### Exercise requirements:
In the entries below, how many lines hold the word "visibility"? Answer with the number only.

### Input records:
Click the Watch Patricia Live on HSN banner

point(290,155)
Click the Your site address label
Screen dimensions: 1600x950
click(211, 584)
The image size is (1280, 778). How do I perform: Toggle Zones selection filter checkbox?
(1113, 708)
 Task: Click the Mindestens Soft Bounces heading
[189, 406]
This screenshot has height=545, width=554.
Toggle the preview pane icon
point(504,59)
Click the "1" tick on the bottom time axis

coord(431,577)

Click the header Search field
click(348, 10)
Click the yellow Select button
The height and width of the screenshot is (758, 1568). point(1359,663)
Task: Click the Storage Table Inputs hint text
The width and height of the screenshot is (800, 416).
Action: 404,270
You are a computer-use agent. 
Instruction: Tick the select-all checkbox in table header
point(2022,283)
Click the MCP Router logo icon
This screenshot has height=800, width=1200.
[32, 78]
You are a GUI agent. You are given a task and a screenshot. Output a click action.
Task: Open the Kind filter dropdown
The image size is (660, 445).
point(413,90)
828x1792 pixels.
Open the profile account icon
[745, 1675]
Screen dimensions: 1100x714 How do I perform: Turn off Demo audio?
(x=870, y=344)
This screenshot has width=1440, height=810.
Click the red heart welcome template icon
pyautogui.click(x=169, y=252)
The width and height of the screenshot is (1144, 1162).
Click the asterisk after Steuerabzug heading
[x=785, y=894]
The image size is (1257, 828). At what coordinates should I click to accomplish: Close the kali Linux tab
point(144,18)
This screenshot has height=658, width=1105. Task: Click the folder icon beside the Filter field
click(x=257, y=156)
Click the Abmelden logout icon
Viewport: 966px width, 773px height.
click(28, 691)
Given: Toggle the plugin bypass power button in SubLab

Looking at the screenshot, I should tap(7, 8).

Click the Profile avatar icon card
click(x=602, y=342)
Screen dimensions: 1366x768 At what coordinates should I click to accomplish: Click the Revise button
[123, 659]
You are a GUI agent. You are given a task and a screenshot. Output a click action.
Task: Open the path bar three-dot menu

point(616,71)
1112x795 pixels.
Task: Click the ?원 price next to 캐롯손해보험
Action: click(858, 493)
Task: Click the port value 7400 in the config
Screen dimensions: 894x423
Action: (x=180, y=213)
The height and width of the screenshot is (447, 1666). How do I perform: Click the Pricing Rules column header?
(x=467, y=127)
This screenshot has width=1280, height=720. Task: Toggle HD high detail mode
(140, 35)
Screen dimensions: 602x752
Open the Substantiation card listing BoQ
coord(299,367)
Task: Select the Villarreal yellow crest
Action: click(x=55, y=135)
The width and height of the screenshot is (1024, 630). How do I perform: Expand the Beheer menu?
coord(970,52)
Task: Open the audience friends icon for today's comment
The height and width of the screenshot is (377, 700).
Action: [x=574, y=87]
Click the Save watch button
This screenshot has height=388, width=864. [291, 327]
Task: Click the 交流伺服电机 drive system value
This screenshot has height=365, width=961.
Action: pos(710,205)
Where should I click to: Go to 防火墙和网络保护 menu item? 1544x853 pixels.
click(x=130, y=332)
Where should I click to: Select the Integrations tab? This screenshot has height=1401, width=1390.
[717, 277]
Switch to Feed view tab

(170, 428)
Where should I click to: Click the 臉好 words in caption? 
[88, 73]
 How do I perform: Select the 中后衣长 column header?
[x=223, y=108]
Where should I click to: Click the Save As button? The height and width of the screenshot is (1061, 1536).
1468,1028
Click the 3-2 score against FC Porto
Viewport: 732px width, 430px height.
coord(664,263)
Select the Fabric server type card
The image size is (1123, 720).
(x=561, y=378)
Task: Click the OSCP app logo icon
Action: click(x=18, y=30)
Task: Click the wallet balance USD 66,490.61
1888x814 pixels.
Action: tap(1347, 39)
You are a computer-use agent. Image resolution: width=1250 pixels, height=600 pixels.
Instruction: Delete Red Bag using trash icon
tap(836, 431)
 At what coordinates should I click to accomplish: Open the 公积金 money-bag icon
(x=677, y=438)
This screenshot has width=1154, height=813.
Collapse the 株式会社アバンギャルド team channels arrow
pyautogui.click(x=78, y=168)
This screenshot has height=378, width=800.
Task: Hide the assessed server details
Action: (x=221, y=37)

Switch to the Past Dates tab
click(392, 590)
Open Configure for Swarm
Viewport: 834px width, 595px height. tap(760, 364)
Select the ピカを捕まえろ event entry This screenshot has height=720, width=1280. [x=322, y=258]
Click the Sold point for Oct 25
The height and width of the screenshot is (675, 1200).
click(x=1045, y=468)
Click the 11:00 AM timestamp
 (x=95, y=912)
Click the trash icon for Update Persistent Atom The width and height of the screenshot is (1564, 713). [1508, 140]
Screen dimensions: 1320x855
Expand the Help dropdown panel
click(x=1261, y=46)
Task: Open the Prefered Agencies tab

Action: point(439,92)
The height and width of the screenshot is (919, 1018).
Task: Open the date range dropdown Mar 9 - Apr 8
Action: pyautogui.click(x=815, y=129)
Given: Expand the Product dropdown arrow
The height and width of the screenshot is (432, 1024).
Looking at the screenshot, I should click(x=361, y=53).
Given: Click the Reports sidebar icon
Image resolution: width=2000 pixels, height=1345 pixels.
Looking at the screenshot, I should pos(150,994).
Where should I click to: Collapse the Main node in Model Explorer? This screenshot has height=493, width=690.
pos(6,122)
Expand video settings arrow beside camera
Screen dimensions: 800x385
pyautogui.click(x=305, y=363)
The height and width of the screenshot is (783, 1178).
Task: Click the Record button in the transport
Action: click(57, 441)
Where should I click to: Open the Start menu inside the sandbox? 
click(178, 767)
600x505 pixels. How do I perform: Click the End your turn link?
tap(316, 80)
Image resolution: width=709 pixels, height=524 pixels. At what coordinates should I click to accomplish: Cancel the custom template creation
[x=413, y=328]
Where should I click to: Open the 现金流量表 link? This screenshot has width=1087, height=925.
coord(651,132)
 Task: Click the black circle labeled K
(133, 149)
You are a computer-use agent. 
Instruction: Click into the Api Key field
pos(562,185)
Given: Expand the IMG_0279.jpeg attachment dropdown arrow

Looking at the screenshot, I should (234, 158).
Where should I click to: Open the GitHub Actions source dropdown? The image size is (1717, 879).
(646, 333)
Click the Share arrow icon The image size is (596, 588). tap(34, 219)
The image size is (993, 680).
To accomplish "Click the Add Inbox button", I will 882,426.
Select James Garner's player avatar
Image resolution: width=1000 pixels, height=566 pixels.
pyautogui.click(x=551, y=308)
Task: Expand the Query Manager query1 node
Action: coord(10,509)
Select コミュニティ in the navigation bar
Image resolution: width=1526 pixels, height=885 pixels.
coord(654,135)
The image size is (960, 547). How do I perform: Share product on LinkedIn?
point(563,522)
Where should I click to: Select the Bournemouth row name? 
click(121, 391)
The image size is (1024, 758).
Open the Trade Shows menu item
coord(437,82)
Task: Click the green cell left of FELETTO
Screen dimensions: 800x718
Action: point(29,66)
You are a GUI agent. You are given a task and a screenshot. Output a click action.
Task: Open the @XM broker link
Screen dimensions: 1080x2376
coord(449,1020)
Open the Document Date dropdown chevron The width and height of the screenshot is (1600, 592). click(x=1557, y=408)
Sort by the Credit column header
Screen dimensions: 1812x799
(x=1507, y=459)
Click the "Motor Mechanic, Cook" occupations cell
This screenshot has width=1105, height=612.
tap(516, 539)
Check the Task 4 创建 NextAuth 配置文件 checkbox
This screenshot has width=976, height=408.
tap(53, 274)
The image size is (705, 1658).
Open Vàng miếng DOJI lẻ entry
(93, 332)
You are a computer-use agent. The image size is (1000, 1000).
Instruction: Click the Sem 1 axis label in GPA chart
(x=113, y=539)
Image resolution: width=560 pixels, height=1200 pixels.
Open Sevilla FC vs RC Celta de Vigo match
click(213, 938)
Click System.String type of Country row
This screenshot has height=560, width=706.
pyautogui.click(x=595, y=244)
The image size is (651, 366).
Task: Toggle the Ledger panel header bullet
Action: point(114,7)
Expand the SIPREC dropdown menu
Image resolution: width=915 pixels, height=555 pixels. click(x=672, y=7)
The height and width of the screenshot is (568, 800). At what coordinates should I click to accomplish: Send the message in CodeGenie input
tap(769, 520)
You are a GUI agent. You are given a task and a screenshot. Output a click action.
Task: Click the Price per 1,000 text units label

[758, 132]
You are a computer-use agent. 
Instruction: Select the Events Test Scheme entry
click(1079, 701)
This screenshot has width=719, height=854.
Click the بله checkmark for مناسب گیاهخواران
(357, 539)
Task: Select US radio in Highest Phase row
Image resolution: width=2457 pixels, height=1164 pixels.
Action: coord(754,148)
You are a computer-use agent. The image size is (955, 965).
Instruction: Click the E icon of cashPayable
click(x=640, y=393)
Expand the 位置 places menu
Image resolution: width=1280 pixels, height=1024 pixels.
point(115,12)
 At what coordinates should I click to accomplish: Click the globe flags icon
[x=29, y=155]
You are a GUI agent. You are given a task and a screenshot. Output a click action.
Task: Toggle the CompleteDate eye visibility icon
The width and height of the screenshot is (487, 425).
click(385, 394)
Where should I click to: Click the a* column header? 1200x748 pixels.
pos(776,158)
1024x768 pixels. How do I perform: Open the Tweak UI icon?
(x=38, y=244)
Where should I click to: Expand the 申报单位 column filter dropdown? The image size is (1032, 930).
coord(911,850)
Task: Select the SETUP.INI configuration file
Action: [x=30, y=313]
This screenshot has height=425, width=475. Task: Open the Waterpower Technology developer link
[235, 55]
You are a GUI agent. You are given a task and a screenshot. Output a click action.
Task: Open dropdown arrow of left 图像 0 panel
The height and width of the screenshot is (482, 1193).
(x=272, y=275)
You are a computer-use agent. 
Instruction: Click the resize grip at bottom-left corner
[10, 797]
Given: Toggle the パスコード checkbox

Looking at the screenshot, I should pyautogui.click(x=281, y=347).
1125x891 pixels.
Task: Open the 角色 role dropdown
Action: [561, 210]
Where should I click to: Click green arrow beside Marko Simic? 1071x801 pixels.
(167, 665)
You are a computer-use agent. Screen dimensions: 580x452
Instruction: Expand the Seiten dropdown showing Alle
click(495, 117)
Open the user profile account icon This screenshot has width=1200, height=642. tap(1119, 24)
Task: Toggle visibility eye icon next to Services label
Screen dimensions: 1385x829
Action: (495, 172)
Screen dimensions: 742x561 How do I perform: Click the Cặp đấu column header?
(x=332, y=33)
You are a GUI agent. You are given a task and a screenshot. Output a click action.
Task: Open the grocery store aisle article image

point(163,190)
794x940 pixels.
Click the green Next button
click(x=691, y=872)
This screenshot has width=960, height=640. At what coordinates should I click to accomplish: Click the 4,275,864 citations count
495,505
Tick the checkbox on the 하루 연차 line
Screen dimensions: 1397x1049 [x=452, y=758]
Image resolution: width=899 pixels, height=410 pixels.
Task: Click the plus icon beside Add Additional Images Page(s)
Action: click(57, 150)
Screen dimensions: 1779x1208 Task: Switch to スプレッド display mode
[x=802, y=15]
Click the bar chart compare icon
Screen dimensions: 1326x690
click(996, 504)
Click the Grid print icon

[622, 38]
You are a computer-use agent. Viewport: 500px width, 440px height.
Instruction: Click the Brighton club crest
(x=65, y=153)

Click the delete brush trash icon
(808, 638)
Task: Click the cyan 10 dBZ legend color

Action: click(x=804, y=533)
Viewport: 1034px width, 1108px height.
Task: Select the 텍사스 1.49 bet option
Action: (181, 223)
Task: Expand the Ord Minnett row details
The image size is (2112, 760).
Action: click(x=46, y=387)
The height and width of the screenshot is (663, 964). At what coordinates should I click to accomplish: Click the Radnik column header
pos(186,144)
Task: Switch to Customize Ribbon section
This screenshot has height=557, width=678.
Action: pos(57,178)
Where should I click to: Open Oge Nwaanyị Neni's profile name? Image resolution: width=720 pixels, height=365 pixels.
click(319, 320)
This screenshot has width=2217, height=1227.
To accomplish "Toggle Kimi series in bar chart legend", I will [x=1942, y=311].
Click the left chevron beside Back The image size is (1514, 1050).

### Output below:
2